After studying at the Edinburgh College of Art they gave up their studies to follow their main interest, folk music.
When they were at college they began to learn the less well-known traditional songs and they still sing many of them today.
As well as singing, they play a variety of instruments between them. The guitar is of course one of the most important, but they also play the mandolin and the penny whistle. Although these whistles cost more than a penny nowadays, you can still buy them for a very small amount of money!
Rise and Follow Charlie! is the title of one of the most popular songs the McCalmans sing. It dates from the time of the Jacobite rebellions when Scotland fought her last battle against the English. (Jacobites were supporters of James II of Scotland.)
In 1707 a special treaty united the governments of Scotland and England. The Protestant Church replaced the Catholic Church as the ruling church in Scotland.
However, many of the people who lived in the Highlands and Western Isles did not welcome this change. They still supported the grandson of the Catholic James II, who had been exiled in 1688. His name was Prince Charles Edward Stewart and he was known as Bonnie Prince Charlie because he was young and handsome ('bonnie' means 'good-looking').
Charlie spent twenty years in Rome preparing to win back the Crown of Great Britain for his father and himself, and then returned to Scotland. The Highlanders were very proud that he still spoke Gaelic, and wore the traditional tartan kilt. In 1745, he landed in the Western Isles, then with 2,500 men, he marched south to Perth, Stirling and Edinburgh. There, on 17th September, his father was proclaimed king of Scotland and England. Four days later the Jacobites defeated the English army at Prestopans.

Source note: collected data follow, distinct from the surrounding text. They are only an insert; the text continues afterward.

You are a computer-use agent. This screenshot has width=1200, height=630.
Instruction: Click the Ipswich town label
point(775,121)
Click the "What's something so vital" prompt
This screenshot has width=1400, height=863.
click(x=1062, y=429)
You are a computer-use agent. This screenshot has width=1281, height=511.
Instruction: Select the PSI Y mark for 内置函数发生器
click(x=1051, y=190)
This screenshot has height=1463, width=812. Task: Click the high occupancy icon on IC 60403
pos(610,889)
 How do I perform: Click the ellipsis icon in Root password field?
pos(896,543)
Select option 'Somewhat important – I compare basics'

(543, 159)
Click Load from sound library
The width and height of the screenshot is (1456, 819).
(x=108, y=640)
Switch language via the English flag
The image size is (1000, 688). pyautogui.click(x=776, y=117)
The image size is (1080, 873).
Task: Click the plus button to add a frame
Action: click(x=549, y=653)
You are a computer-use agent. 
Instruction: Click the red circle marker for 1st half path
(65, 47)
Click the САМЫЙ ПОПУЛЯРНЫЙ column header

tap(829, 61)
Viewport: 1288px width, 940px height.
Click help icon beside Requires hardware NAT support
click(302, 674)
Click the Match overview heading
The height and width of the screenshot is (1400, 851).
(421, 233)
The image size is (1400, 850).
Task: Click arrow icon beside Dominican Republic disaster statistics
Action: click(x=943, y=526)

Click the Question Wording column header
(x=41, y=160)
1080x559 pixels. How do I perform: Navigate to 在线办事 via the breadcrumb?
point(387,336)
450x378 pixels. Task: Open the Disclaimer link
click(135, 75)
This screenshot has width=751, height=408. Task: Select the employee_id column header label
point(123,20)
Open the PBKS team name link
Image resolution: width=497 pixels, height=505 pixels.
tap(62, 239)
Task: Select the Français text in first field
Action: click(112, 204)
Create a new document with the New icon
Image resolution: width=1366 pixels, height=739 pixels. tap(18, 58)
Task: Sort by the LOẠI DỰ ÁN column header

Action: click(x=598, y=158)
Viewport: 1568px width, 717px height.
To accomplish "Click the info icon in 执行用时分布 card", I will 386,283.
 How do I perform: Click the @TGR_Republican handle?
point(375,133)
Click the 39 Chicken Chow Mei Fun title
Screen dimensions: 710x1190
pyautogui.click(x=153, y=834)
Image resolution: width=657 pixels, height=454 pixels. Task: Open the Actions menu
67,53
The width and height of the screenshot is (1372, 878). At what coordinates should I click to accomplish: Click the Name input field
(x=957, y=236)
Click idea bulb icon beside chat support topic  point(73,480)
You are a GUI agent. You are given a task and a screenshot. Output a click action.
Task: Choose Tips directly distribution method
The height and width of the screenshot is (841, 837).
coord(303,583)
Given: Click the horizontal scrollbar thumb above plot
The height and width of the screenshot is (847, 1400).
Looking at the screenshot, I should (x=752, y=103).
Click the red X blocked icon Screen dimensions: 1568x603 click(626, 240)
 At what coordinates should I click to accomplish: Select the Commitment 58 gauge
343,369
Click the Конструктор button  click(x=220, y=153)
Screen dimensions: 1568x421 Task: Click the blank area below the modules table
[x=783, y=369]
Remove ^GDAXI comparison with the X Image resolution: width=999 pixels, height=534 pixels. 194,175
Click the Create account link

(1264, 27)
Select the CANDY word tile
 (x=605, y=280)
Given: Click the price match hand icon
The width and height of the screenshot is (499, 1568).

On 1st November Charlie led his men as far south as Derby in England. However not as many Jacobite supporters joined them in England as they had hoped, and Charlie decided to retreat. The Jacobites returned to Scotland on 21st December and defeated yet another English army at Falkirk on 17th January 1746. By April of that year, however, the Duke of Cumberland had built up a huge army of 9,000 Protestant soldiers from England and Europe. On 16th April they met Charlie's army of 5,000 tired and hungry men in the wind and the rain at Culloden. There was a terrible and bloody battle and the Jacobites were defeated.
Charlie wandered in exile in the Scottish Highlands and in Europe. There was a reward of £ 30,000 for his capture but the Highlanders, though poor, never betrayed the man they loved so much.
There are many songs like the McCalmans' Rise and Follow Charlie! that tell Charlie's sad story. The most famous one is known all over the world:
My Bonnie Lies Over The Ocean!
1. |
My Bonnie lies over the ocean, My Bonnie lies over the sea, My Bonnie lies over the ocean, Oh bring back my Bonnie to me.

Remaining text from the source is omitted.